Background: Critical illness is a traumatic experience, often resulting in post-intensive care syndrome, affecting people's physical, psychological, emotional, and social well-being. The early recovery period is associated with increased risk, negatively impacting longer-term outcomes.

Aims: The aims of this study were to understand the recovery and rehabilitation needs of people who survive a COVID-19 critical illness.

Study Design: An exploratory descriptive qualitative interview study with 20 survivors of COVID-19 critical illness from two community-based healthcare settings in London, England. Data collection took place September 2020-April 2021, at least 1 month after hospital discharge by telephone or virtual platform. Data were subjected to inductive thematic analysis and mapped deductively to the three core concepts of self-determination theory: autonomy, competence and relatedness.

Results: Three key themes emerged: traumatic experience, human connection and navigating a complex system. Participants described how societal restrictions, fear and communication problems caused by the pandemic added to their trauma and the challenge of recovery. The importance of positive human connections, timely information and support to navigate the system was emphasized.

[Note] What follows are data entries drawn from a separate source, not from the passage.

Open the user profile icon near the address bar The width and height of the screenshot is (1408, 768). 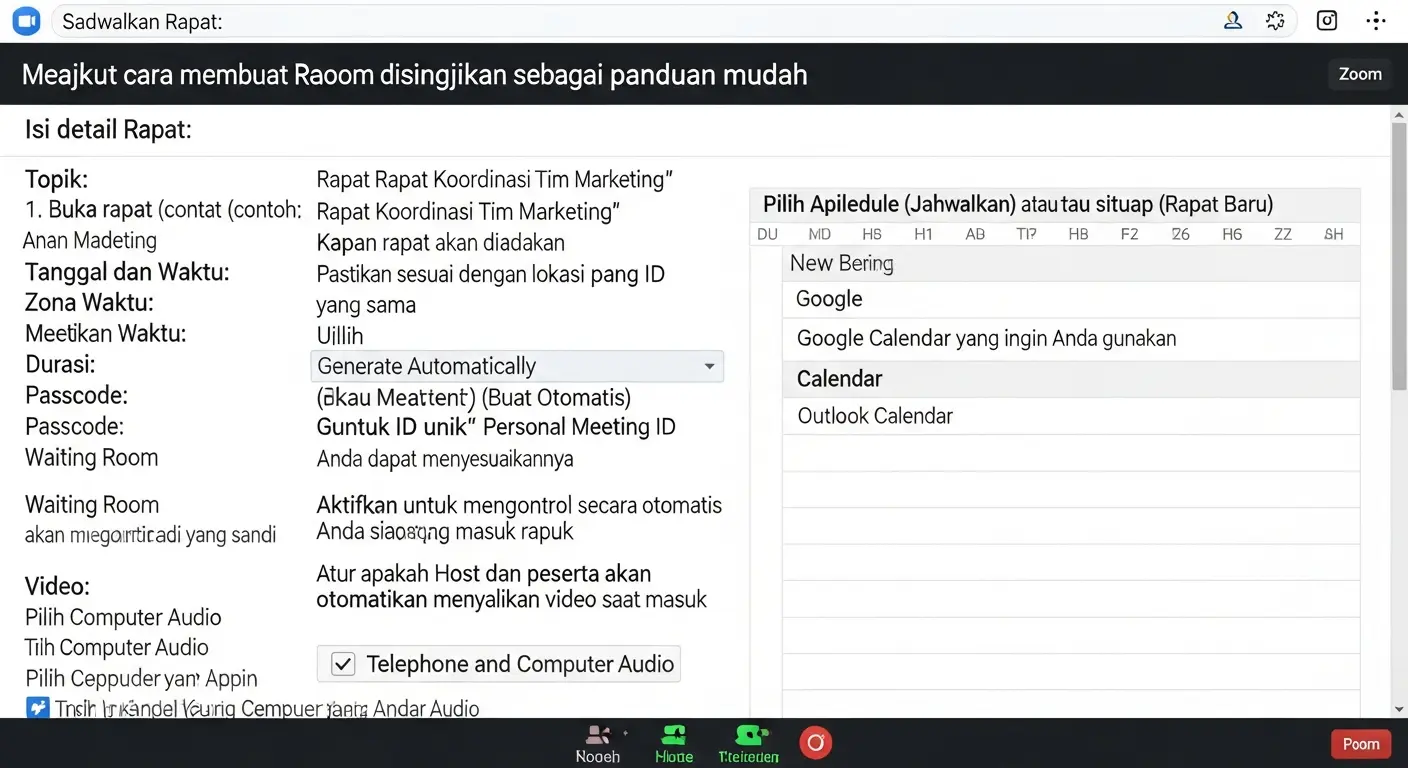click(x=1232, y=20)
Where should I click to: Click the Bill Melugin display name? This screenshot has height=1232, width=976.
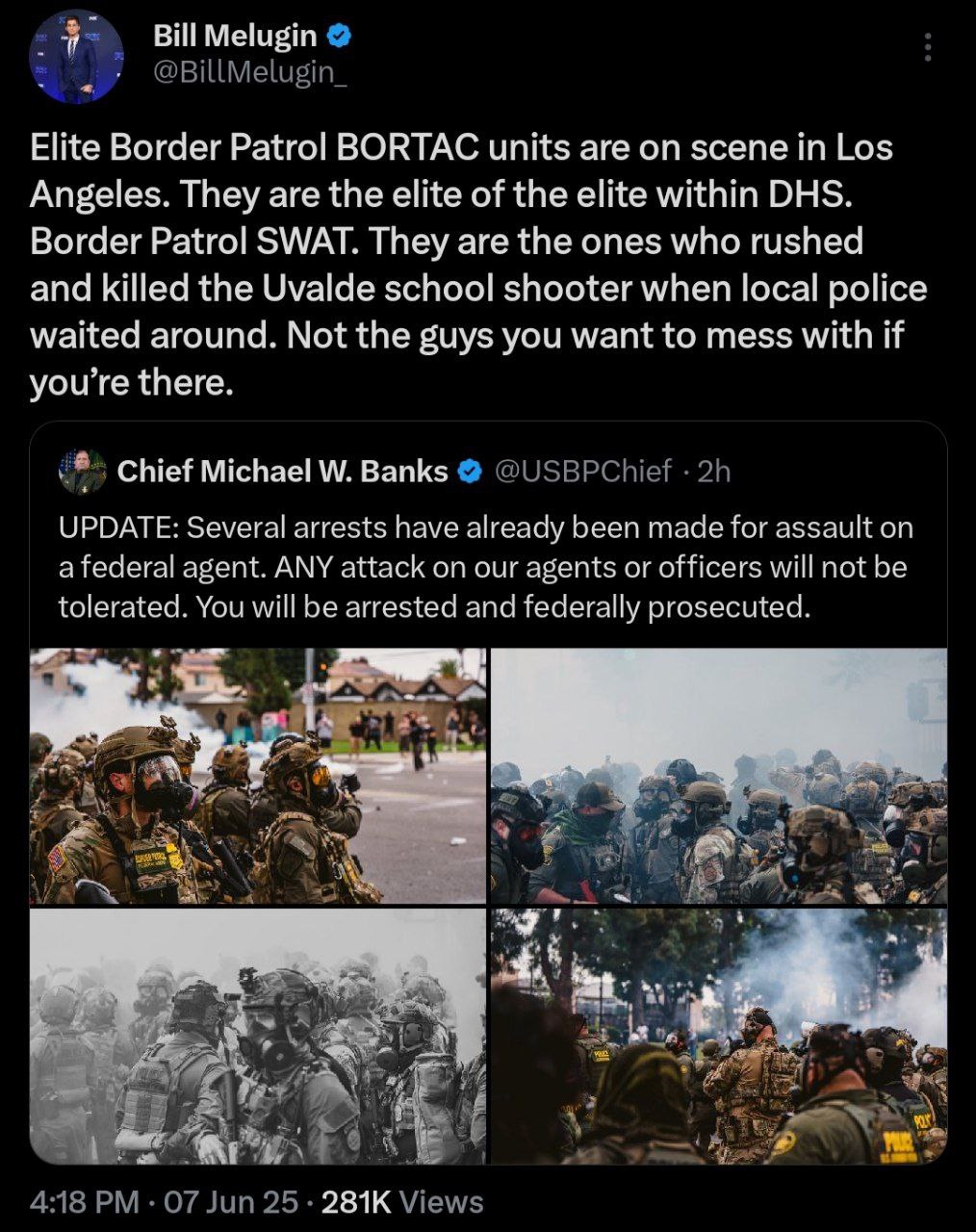[x=235, y=36]
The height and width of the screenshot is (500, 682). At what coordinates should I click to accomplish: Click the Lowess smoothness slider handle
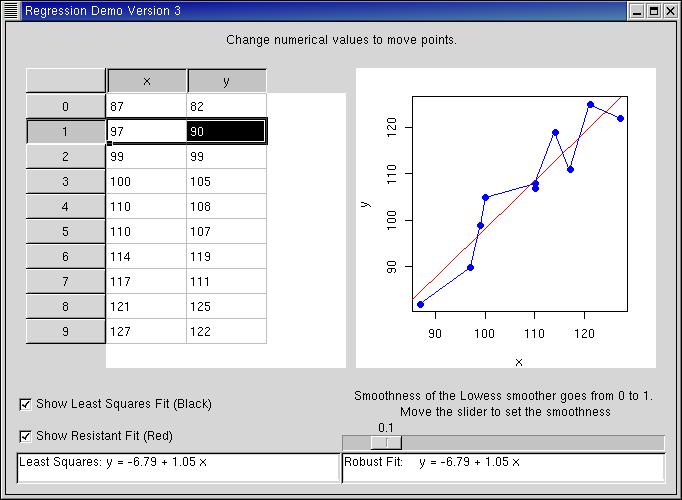[x=386, y=443]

Conclusions: Whilst findings to some extent mirror those of other qualitative pre-pandemic studies, our findings highlight how the uncertainty and instability caused by the pandemic add to the challenge of recovery affecting all core concepts of self-determination (autonomy, competence, relatedness).

Relevance To Clinical Practice: Understanding survivors' perspectives of rehabilitation needs following COVID-19 critical illness is vital to delivery of safe, high-quality care. To optimize chances of effective recovery, survivors desire a specialist, co-ordinated and personalized recovery pathway, which reflects humanized care. This should be considered when planning future service provisions.